▶ _REQUIRED WORK_:
1) List each symptom that the post about changing psychiatric medication says is starting to affect the writer's life.
2) Answer these questions from the post about changing psychiatric medication:
(a) Why does the writer want to leave the current medications alone?
(b) How did the writer's last medication change differ from this one?
(c) What holds the potion in the imagined scene?
3) Write the next part of the post about changing psychiatric medication, picking up after its final sentence.

▶ _PASSAGE PROVIDED_:
I never, never want to change my psych meds. The overwhelming urge is to leave them alone, because I’ve found a regimen that has a minimum of side effects. Problem is…they’re not doing the job right now. I’ve had a consistent pattern of frequent hypomania for months, and the symptoms are starting to impact my life more. My rapid and disjointed speech is sometimes noticeable to others. Sleep is worse than my already-bad levels. I am hypercreative, but unable to settle to one project or get anything on paper. The urge to self-medicate with overeating is strong, and I’m not always able to resist it. So, it’s time for me to open my mind to a change. The last change I did was just a slight increase in the med I was already taking, but this one is adding something new.
Imagine you’ve been handed a magic potion in an opaque flask. You know you need to drink it, but you have no idea what it’s going to do to you…caught between the misery of the moment and your fear of the unknown, you raise it to your lips and swallow. And then you wait.

▶ _EXTRACTED MATERIAL_:

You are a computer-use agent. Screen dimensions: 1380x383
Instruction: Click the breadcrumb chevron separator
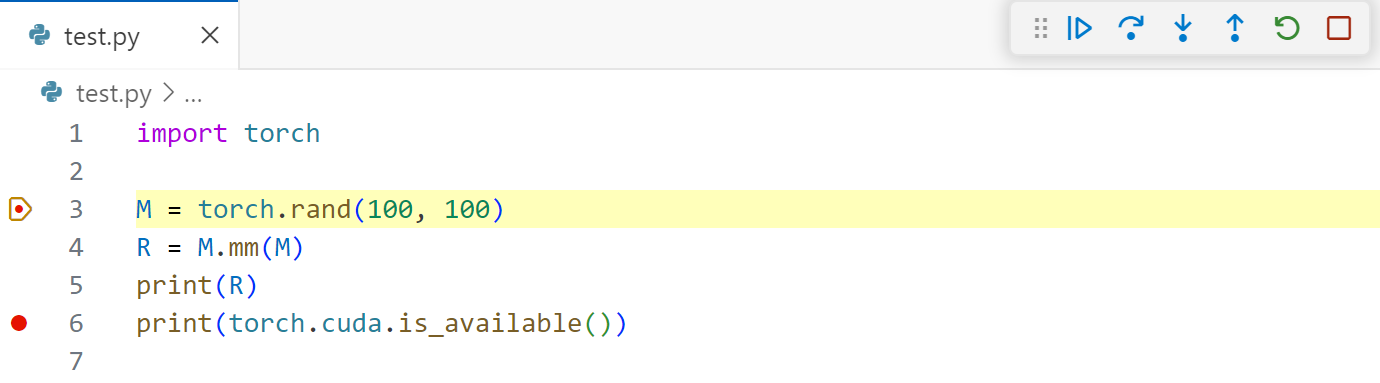coord(168,94)
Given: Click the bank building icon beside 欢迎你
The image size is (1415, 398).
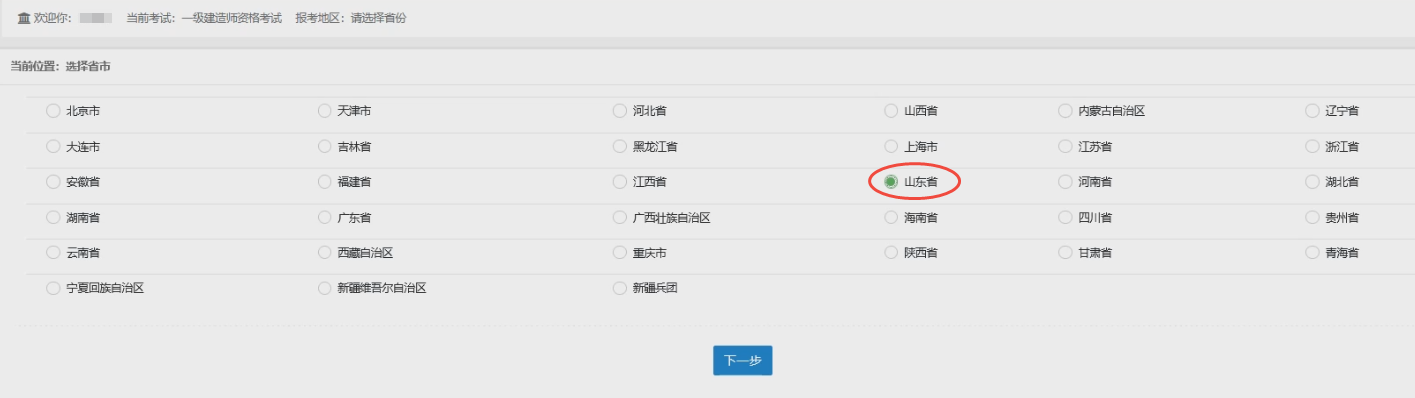Looking at the screenshot, I should click(24, 18).
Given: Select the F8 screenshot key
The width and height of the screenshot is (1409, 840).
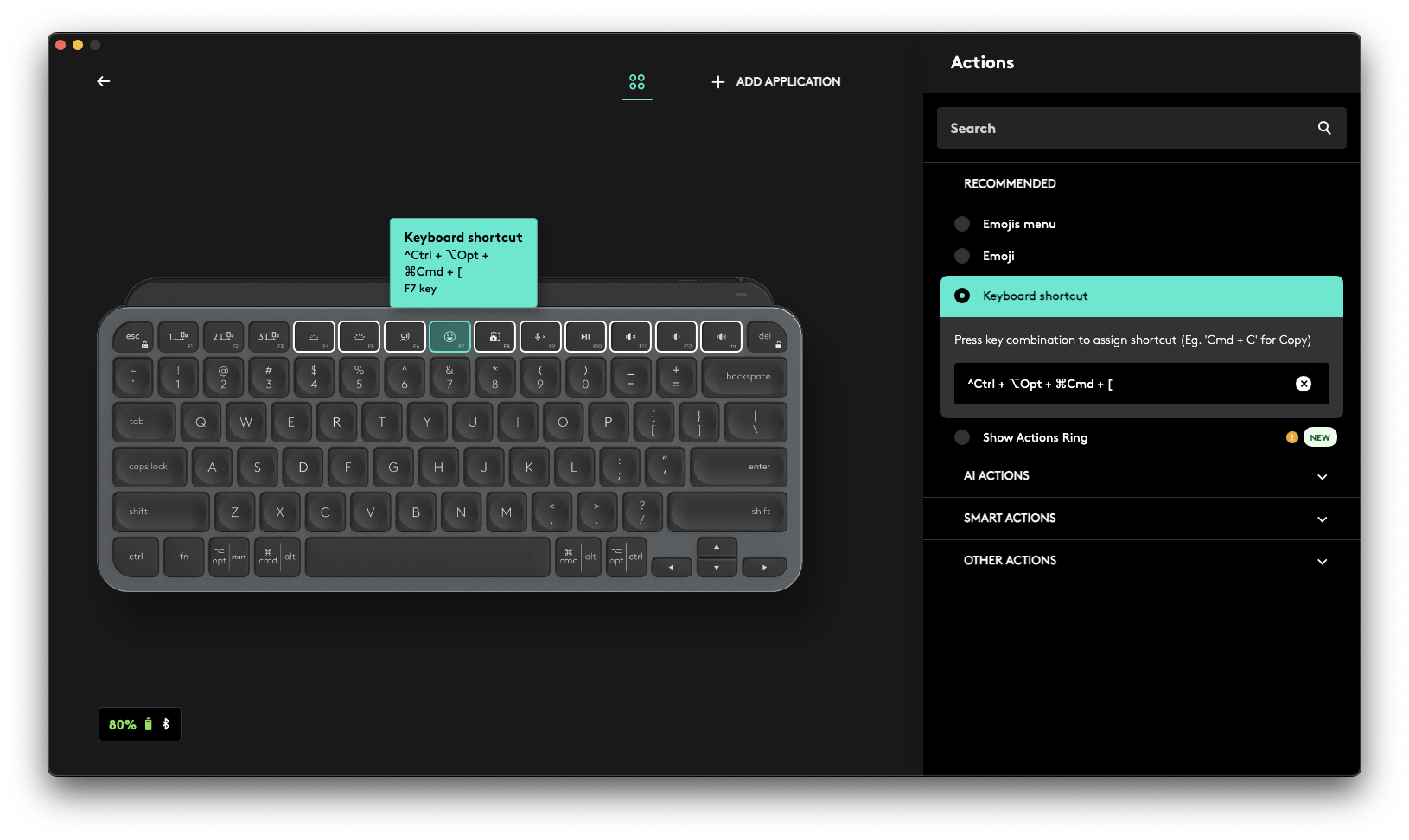Looking at the screenshot, I should [x=494, y=336].
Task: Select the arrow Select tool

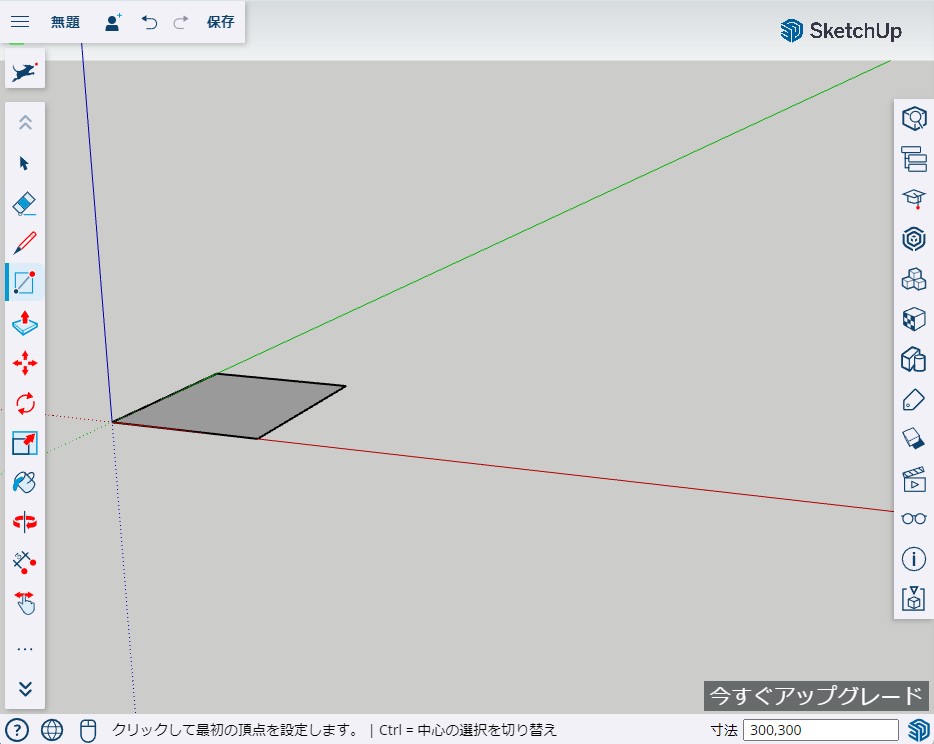Action: coord(25,163)
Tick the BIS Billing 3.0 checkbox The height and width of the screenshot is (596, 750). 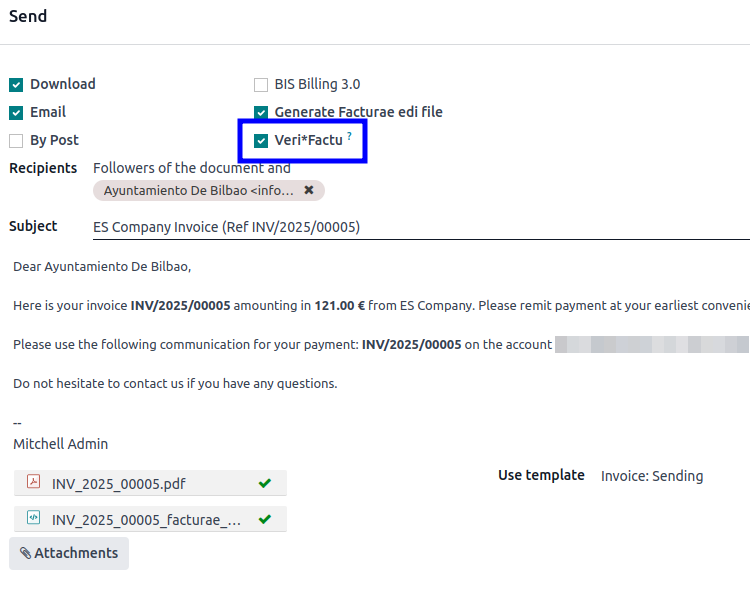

▶ _ANSWERS IN ORDER_:
1)
- Rapid and disjointed speech that is sometimes noticeable to others
- Sleep that is worse than the writer's already-bad levels
- Hypercreativity without being able to settle to one project or get anything on paper
- A strong urge to self-medicate with overeating, which the writer can't always resist

2)
(a) The writer has found a regimen with a minimum of side effects.
(b) The last change was a slight increase in a medication the writer was already taking, while this one adds something new.
(c) An opaque flask.

3)
The next day, you feel sick. And the day after that. Or you’re semiconscious, or your mouth is so dry you can barely speak, or you can’t have sex anymore, or you’re heart-poundingly anxious, or you have sudden self-destructive thoughts, or you’re dizzy…but you continue to drink the potion, because you’ve been told all this is normal and will pass soon. But when will I feel better? you plead with the wizard. In six to eight weeks we’ll see, is the common reply.
Yes, though there are a few “big guns” of psych meds that have immediate effect, such as tranquilizers and antipsychotics, most others manifest side effects long before any therapeutic effect is felt. Which is why the popular misconception of popping an antidepressant to lift one’s mood is a pile of crap.
After an eternal couple of months, it’s time to assess whether the new med seems to be helping–and if not, it’s time to start over again with the next candidate, beginning the cycle of side effects all over again. Anyone who thinks psych meds are a crutch used by people who want to avoid the pain of life is invited to ride this merry-go-round a few times, until they understand it’s not the easy way out. It sucks, and we wouldn’t do it if we weren’t convinced it was our best bet for being more present and useful to the world and the people we love.